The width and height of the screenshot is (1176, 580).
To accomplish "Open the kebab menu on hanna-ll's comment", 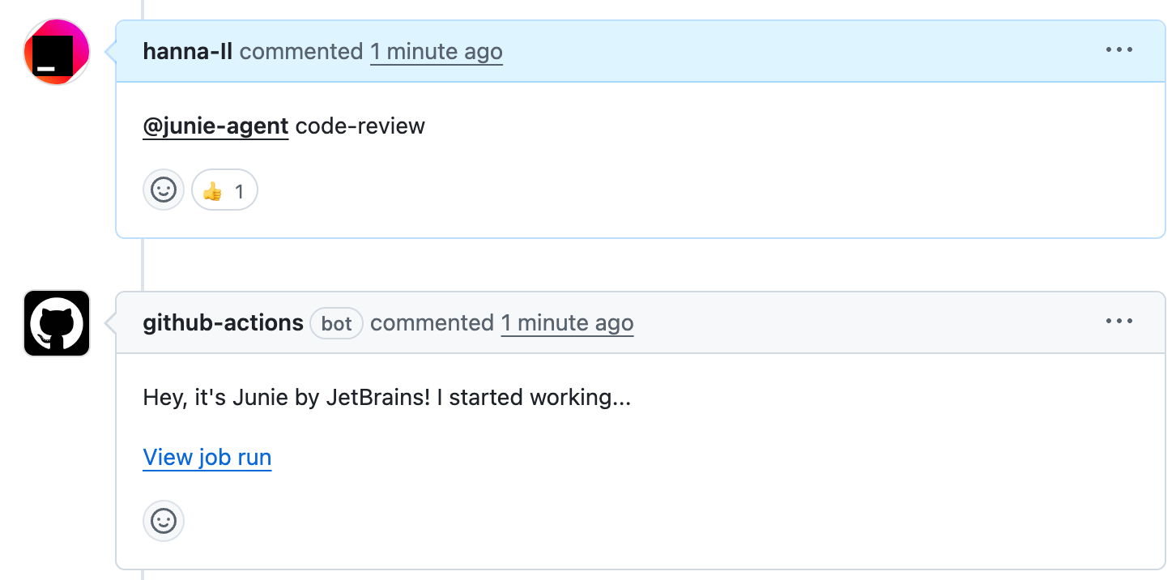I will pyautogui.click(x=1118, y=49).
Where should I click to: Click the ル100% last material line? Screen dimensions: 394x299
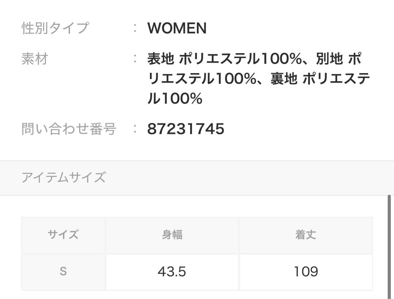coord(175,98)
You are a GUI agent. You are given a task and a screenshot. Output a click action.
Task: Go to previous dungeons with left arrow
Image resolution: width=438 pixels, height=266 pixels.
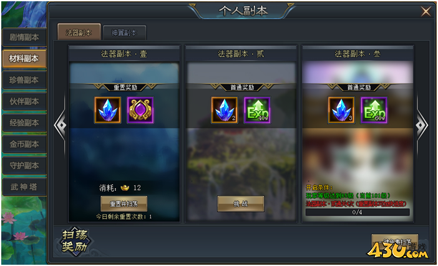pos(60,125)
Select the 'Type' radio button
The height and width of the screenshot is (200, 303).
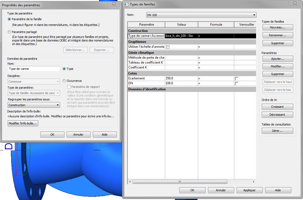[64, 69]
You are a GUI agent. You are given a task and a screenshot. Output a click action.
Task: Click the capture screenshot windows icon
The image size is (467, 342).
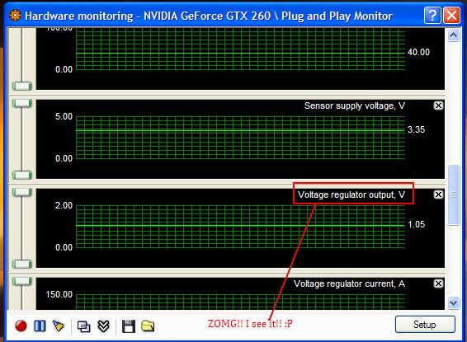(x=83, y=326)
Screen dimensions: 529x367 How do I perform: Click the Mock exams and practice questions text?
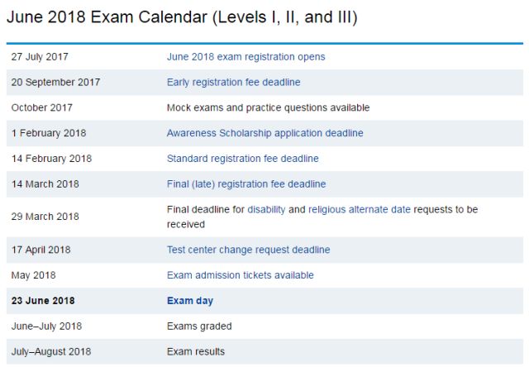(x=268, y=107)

──────────────────────────────

◆ Work instruction: Word for word and without pictures, restate only the lines running from the one that contains "Task: Go to previous dungeons with left arrow" through the last line of the listing above.

◆ Result for this exercise:
Task: Go to previous dungeons with left arrow
Image resolution: width=438 pixels, height=266 pixels.
pos(60,125)
Select the 'Type' radio button
The height and width of the screenshot is (200, 303).
[64, 69]
You are a GUI agent. You are given a task and a screenshot. Output a click action.
Task: Click the capture screenshot windows icon
The image size is (467, 342).
(x=83, y=326)
Screen dimensions: 529x367 How do I perform: Click the Mock exams and practice questions text?
(x=268, y=107)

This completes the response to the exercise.